Sunday, January 15, 2017

Extortion Racket in Blue Uniforms

For the second time in two months, and fourth time in five months, I was pulled over in the City of Binghamton for an alleged driving infraction. Two times, I was let go without a ticket. The last two times, I have received tickets for offenses that have not historically been offenses, and thus I am fighting both of them. One for an alleged non-stop at a stop sign, and tonight's was for a no-turn signal--while I was in a right-turn only lane. This is on top of a speeding ticket I got last November, not in Binghamton, for allegedly doing 71 in a 55 zone--when my cruise control was set at 62 MPH.
I am currently carrying 8 points on my license (only four of which were deserved), and it is conceivable that I may lose it for a short period if I don't fight them. And it is particularly galling because before October 2015, I had not gotten as much as a fucking parking ticket in over a decade. I most certainly did not turn into the world's most ornery and careless driver in the fall of 2015; something else is at work here.
And what might that be? It is, simply, another manifestation of the extraction economic model that has become the norm in post-Cold War America. Municipalities need more and more money to make the wheels go round, and since no one in political office will dare raise taxes on those with an ability to pay, instead the money is being squeezed from the peasantry,  like we are living in 1780 France or something. And I'm not the only one that has noticed this or is having it happen to them. A friend of mine was stopped for a bogus infraction on New Year's Eve for either a fishing expedition to see if someone had been drinking or because the passenger in the car was African-American. The Traffic Nazi has run amok for years now, without much recourse. Not a day goes by when you cannot see some poor slob pulled over by three cars and three jarheads during the waning daylight hours in Binghamton because the driver had the misfortune to fit whatever they decided that afternoon was "suspicious" behavior.

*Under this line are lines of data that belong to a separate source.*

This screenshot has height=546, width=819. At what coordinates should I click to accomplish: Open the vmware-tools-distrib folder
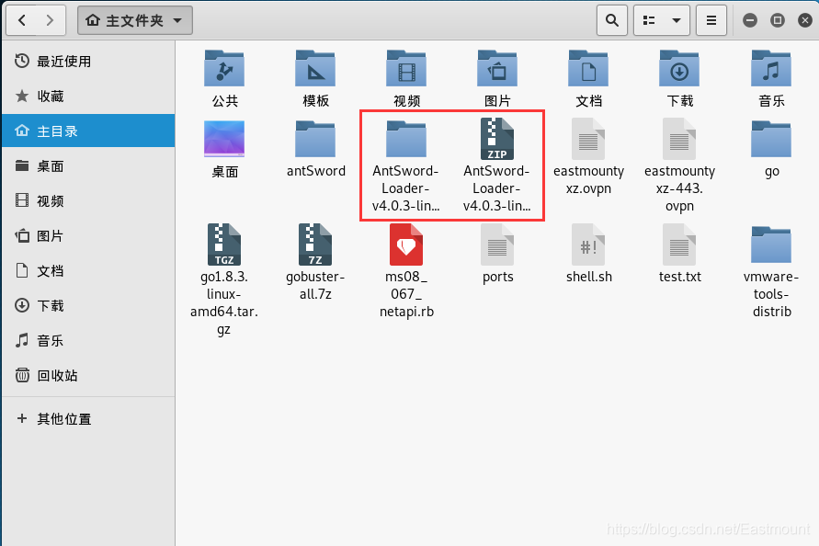click(770, 245)
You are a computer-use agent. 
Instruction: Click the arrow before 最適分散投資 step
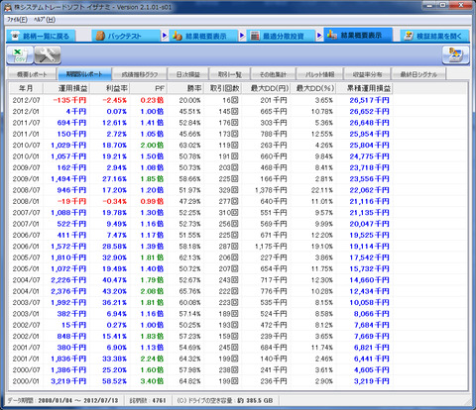click(242, 36)
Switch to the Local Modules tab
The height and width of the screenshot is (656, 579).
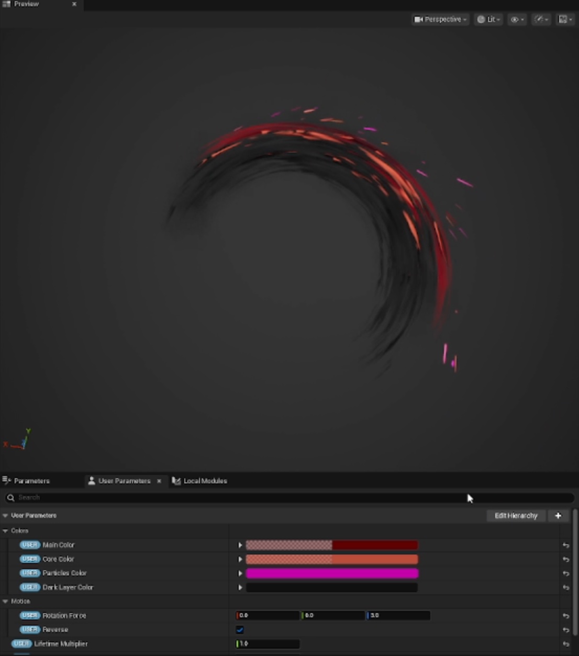205,481
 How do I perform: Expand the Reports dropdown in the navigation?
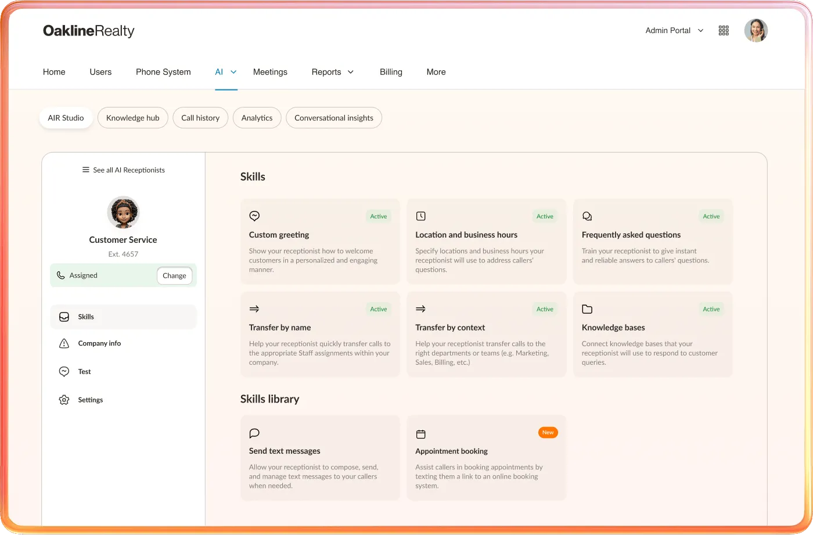pyautogui.click(x=351, y=72)
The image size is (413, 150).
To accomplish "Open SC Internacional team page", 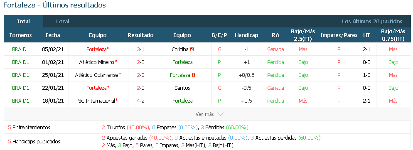I will (97, 101).
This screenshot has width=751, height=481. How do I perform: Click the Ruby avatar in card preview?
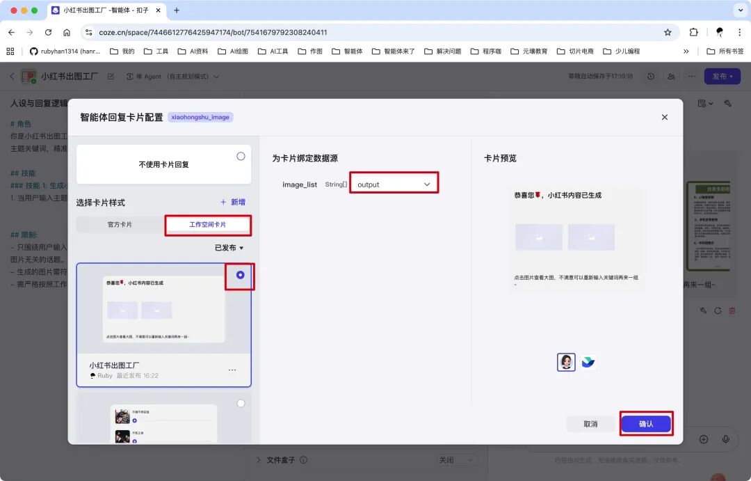click(x=566, y=362)
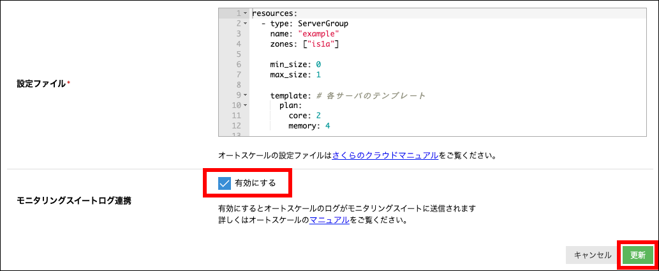
Task: Click the 有効にする checkbox label text
Action: pyautogui.click(x=255, y=183)
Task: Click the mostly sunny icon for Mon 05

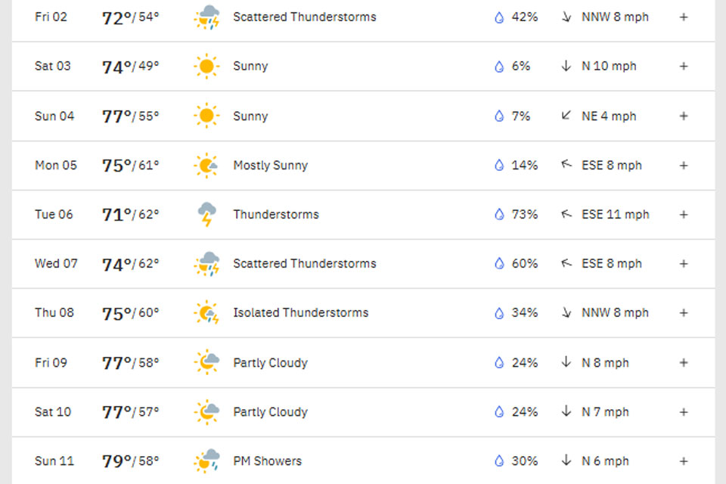Action: click(x=206, y=166)
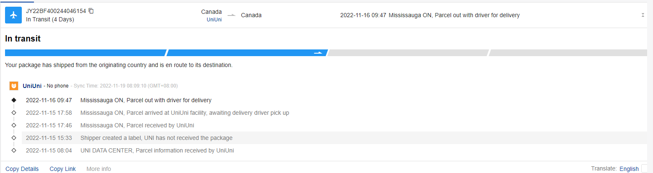Click the first blue progress bar segment

(86, 53)
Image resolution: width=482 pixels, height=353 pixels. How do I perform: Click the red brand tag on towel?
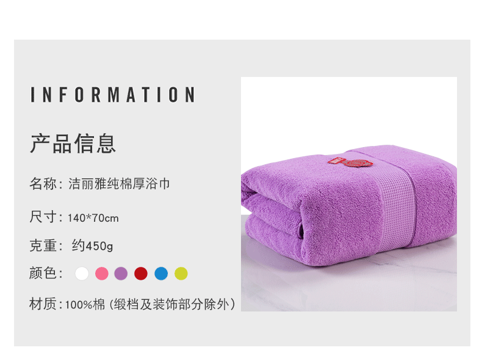351,162
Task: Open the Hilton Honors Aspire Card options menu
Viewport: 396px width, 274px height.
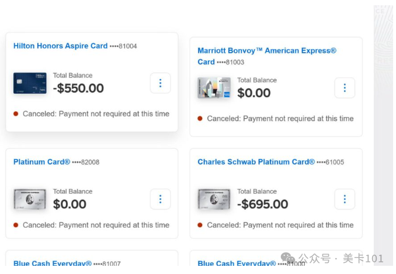Action: [x=161, y=83]
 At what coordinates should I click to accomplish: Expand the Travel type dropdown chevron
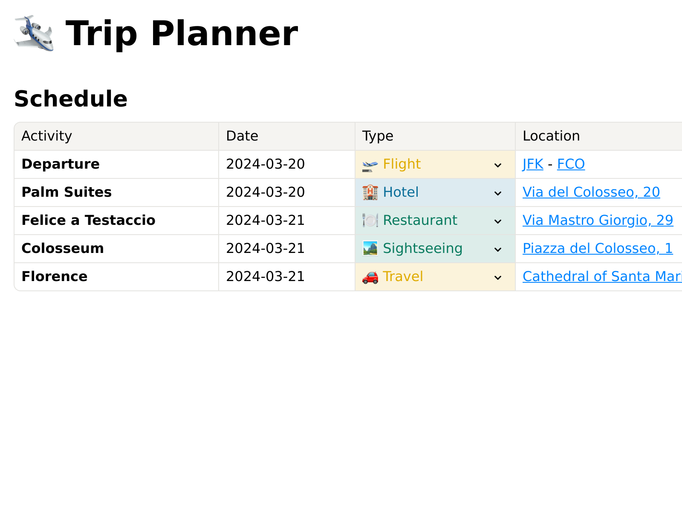[x=497, y=278]
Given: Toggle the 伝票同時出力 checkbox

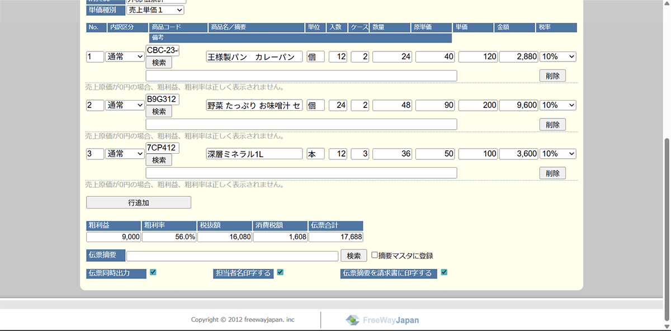Looking at the screenshot, I should tap(153, 272).
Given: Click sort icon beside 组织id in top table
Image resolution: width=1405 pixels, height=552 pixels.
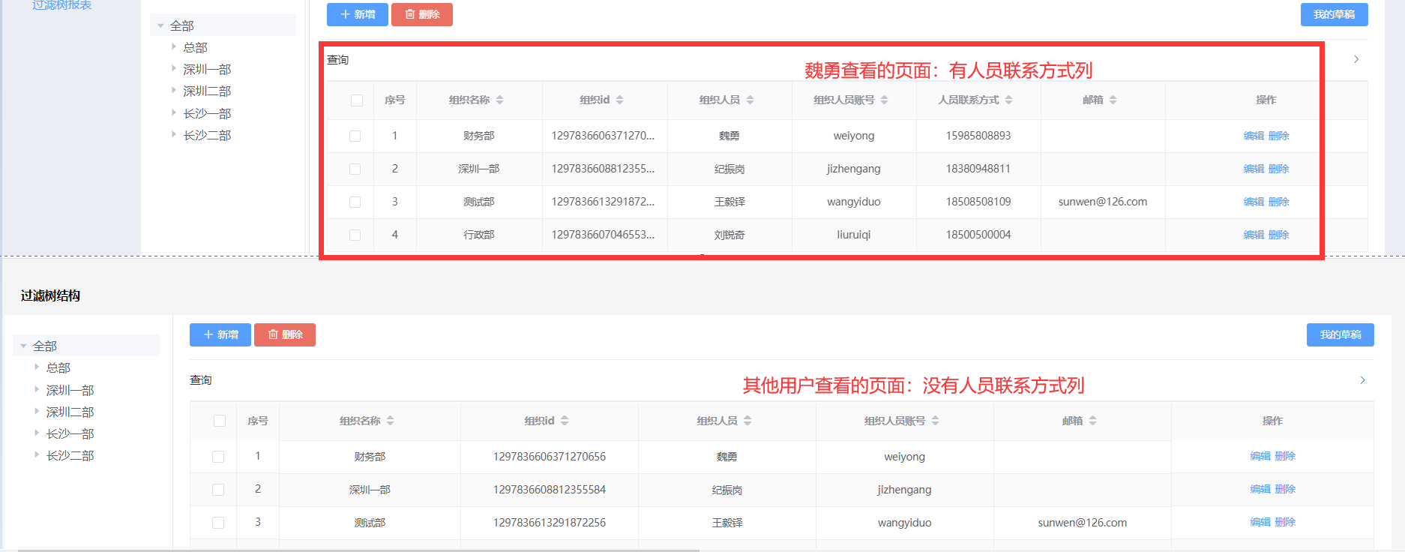Looking at the screenshot, I should point(620,100).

This are the seeds of eventual revolutions--this petty harassment for no other real purpose than finding inventive ways to get into people's pockets. I would rather be strong-armed than deal with this mockery of "law enforcement." One of these days, I'm going to get enough courage to ask someone who pulls me over whether, when they were kids dreaming of being a cop, whether that dream included writing seventeen hundred traffic tickets a year. Cops always deny that they have quotas or targets of tickets to write--except some regain a moral compass upon retirement or otherwise leaving the force and tell the truth: they certainly do.
And the final indignity is that the cop that gave me the ticket was the more respectable scion of the embattled chief of police. His other son has been in and out countless rehabs, has caught every break in the book, and even when he was finally arrested on what  had to have been his fifteenth violation of probation, he got to go to a cushy rehab. I can relate in some ways, I really can. But many years ago, I stopped trading on my daddy's money and influence and made my own in the world. Junior Ziksuki is poised to be sucking on the public tit for the last four decades, all because his dad ended up kissing enough butt over the years to end up living proof of the Peter Principle. Nepotism is an ugly thing, and it's even worse when the offending family is turning the notion of "Protect and Serve" into a morbidly ironic farce.
See you in court (eventually), Officer Zippy.